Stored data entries

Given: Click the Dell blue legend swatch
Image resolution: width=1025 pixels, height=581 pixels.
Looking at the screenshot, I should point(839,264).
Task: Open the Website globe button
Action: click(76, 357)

WHAT IS BEING ASKED | Whatever appears in the records must be returned exactly.

SOLUTION TO THE EXERCISE |
Given: Click the Dell blue legend swatch
Image resolution: width=1025 pixels, height=581 pixels.
Looking at the screenshot, I should point(839,264).
Task: Open the Website globe button
Action: click(76, 357)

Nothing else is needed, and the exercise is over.